- _Items from a data source_:

__________________________________________________

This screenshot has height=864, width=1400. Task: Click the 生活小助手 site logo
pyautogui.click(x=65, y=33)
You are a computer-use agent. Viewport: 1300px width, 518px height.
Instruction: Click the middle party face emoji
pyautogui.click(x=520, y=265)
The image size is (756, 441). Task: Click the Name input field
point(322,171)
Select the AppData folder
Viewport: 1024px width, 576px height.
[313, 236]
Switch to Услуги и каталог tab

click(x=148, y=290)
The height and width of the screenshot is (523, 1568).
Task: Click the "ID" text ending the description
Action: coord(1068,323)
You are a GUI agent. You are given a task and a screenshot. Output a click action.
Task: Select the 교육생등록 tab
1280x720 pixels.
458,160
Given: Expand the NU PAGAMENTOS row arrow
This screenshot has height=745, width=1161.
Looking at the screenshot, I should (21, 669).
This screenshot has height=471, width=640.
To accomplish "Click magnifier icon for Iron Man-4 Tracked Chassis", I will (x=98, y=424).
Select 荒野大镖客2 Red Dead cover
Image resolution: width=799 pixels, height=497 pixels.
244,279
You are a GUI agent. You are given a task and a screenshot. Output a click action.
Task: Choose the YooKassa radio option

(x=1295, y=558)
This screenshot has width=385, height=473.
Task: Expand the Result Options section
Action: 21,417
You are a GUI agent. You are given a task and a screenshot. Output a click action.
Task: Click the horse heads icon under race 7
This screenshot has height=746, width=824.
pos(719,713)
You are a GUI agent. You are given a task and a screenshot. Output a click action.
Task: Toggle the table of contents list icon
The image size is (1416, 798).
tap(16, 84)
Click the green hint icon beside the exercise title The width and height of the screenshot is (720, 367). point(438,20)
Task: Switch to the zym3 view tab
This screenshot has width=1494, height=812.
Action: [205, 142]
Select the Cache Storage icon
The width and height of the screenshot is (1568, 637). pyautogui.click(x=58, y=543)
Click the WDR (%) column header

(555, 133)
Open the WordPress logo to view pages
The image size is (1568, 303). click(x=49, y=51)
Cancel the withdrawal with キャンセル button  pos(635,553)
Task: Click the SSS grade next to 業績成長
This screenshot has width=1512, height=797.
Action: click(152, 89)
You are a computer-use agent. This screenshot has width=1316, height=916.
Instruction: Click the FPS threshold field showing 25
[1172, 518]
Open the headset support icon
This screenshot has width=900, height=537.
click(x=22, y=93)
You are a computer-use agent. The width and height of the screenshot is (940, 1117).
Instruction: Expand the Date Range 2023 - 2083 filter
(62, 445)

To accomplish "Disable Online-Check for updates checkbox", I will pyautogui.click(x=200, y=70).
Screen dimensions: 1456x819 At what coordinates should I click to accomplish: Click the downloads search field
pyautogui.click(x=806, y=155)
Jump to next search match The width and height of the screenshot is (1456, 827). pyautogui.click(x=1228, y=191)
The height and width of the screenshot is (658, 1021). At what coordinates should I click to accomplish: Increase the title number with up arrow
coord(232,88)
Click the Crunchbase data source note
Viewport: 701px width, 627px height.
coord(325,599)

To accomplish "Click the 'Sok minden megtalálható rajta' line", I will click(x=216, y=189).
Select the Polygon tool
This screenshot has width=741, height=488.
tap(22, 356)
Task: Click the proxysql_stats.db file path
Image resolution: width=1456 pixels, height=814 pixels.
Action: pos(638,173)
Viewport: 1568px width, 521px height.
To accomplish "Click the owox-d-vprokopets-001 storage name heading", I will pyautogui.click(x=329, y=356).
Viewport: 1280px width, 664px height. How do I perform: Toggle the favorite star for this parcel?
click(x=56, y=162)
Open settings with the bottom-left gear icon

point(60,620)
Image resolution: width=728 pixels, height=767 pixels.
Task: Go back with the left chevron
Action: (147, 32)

__________________________________________________

- _TASK TO CARRY OUT_: Without skipping anything, transcribe every line above exactly.

- _TASK OUTPUT_:
This screenshot has height=864, width=1400. Task: Click the 生活小助手 site logo
pyautogui.click(x=65, y=33)
You are a computer-use agent. Viewport: 1300px width, 518px height.
Instruction: Click the middle party face emoji
pyautogui.click(x=520, y=265)
The image size is (756, 441). Task: Click the Name input field
point(322,171)
Select the AppData folder
Viewport: 1024px width, 576px height.
[313, 236]
Switch to Услуги и каталог tab

click(x=148, y=290)
The height and width of the screenshot is (523, 1568).
Task: Click the "ID" text ending the description
Action: coord(1068,323)
You are a GUI agent. You are given a task and a screenshot. Output a click action.
Task: Select the 교육생등록 tab
1280x720 pixels.
458,160
Given: Expand the NU PAGAMENTOS row arrow
This screenshot has height=745, width=1161.
Looking at the screenshot, I should (21, 669).
This screenshot has height=471, width=640.
To accomplish "Click magnifier icon for Iron Man-4 Tracked Chassis", I will (x=98, y=424).
Select 荒野大镖客2 Red Dead cover
Image resolution: width=799 pixels, height=497 pixels.
244,279
You are a GUI agent. You are given a task and a screenshot. Output a click action.
Task: Choose the YooKassa radio option

(x=1295, y=558)
This screenshot has width=385, height=473.
Task: Expand the Result Options section
Action: 21,417
You are a GUI agent. You are given a task and a screenshot. Output a click action.
Task: Click the horse heads icon under race 7
This screenshot has height=746, width=824.
pos(719,713)
You are a GUI agent. You are given a task and a screenshot. Output a click action.
Task: Toggle the table of contents list icon
The image size is (1416, 798).
tap(16, 84)
Click the green hint icon beside the exercise title The width and height of the screenshot is (720, 367). point(438,20)
Task: Switch to the zym3 view tab
This screenshot has width=1494, height=812.
Action: [205, 142]
Select the Cache Storage icon
The width and height of the screenshot is (1568, 637). pyautogui.click(x=58, y=543)
Click the WDR (%) column header

(555, 133)
Open the WordPress logo to view pages
The image size is (1568, 303). click(x=49, y=51)
Cancel the withdrawal with キャンセル button  pos(635,553)
Task: Click the SSS grade next to 業績成長
This screenshot has width=1512, height=797.
Action: click(152, 89)
You are a computer-use agent. This screenshot has width=1316, height=916.
Instruction: Click the FPS threshold field showing 25
[1172, 518]
Open the headset support icon
This screenshot has width=900, height=537.
click(x=22, y=93)
You are a computer-use agent. The width and height of the screenshot is (940, 1117).
Instruction: Expand the Date Range 2023 - 2083 filter
(62, 445)

To accomplish "Disable Online-Check for updates checkbox", I will pyautogui.click(x=200, y=70).
Screen dimensions: 1456x819 At what coordinates should I click to accomplish: Click the downloads search field
pyautogui.click(x=806, y=155)
Jump to next search match The width and height of the screenshot is (1456, 827). pyautogui.click(x=1228, y=191)
The height and width of the screenshot is (658, 1021). At what coordinates should I click to accomplish: Increase the title number with up arrow
coord(232,88)
Click the Crunchbase data source note
Viewport: 701px width, 627px height.
coord(325,599)

To accomplish "Click the 'Sok minden megtalálható rajta' line", I will click(x=216, y=189).
Select the Polygon tool
This screenshot has width=741, height=488.
tap(22, 356)
Task: Click the proxysql_stats.db file path
Image resolution: width=1456 pixels, height=814 pixels.
Action: pos(638,173)
Viewport: 1568px width, 521px height.
To accomplish "Click the owox-d-vprokopets-001 storage name heading", I will pyautogui.click(x=329, y=356).
Viewport: 1280px width, 664px height. How do I perform: Toggle the favorite star for this parcel?
click(x=56, y=162)
Open settings with the bottom-left gear icon

point(60,620)
Image resolution: width=728 pixels, height=767 pixels.
Task: Go back with the left chevron
Action: (147, 32)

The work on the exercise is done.